A long, high-pitched noise erupts from Lid’s rear end. It echoes strangely from the bottom of the boat, sounding like an optimistic elephant. Surprised, Lid looks behind him.

Aaron and Jack both burst out laughing. It’s so hard to keep boys focused.

“Guys, I don’t hear them. Maybe we waited too long.” Maybe the little beavers are just too weak now to make noise and desperately need help right this very second. I grab the anchor and haul it up. “We have to hurry!”

I yank at the oars and thrust the boat up onto the muddy bank of the lodge. Lid jumps out first, followed by Jack, who ties us off on a log. Aaron warms up, swinging his arms, further accentuating his shoulder blades.

Stepping onto the latticed sticks, I peer at a section of the lodge’s roof that’s been ripped apart, most likely by wolves. But the predators haven’t gotten through. The only way into an indestructible beaver lodge is underwater.

“Okay. You’re looking for the opening to the tunnel,” I say to Aaron. “It’ll be hidden among all the sticks. Hopefully it’ll be wide enough for you to fit. You can breathe once you get into the chamber. It’ll be a room above water like a den. That’s where you’ll find the baby beavers.”

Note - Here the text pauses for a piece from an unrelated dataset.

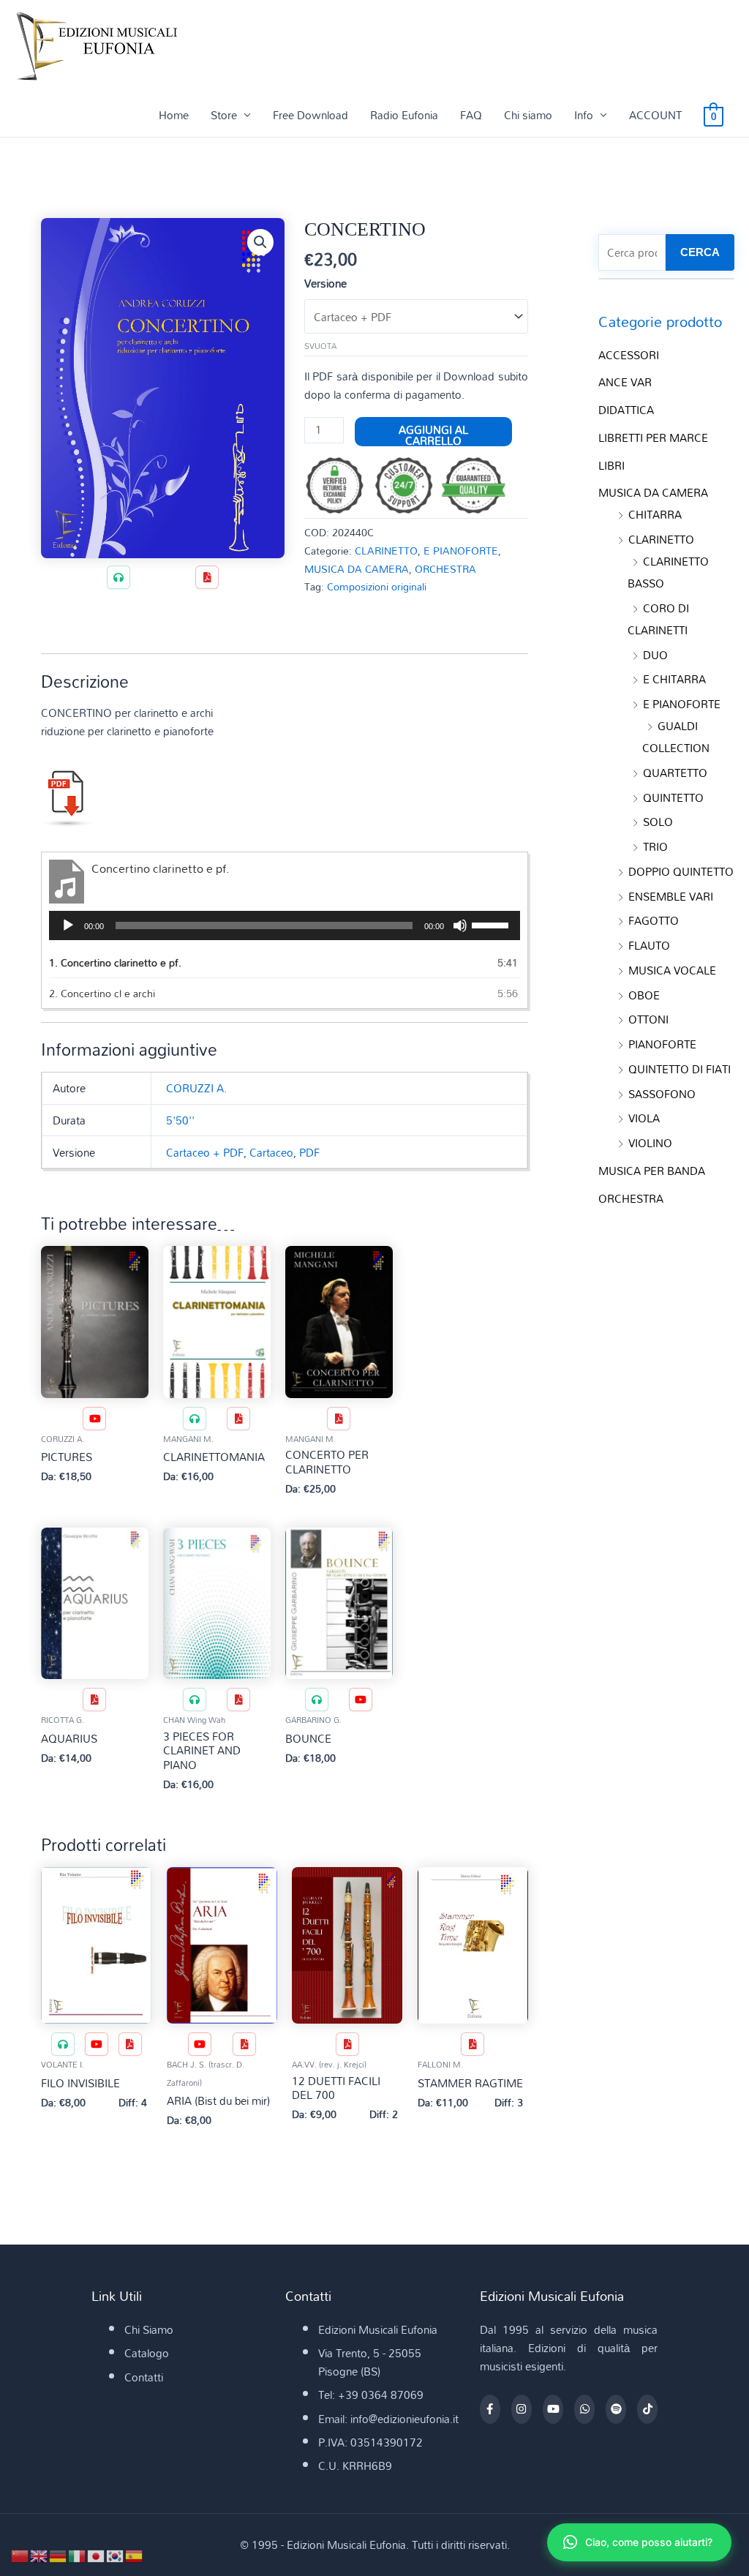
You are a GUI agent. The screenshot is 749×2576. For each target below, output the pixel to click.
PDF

Aaron nods while staring at the lodge. He examines the murky water.

I watch him uneasily and think about when we’d boosted him into that tree. He’d spent most of the time clutching the trunk and yelling for us to bring him down. And when we’d lowered him for the bird he insisted over and over, “Pull me up!”

This is actually dangerous. If Aaron panics, he could drown for real. He could get lost under there, or get caught on something, like Jack said.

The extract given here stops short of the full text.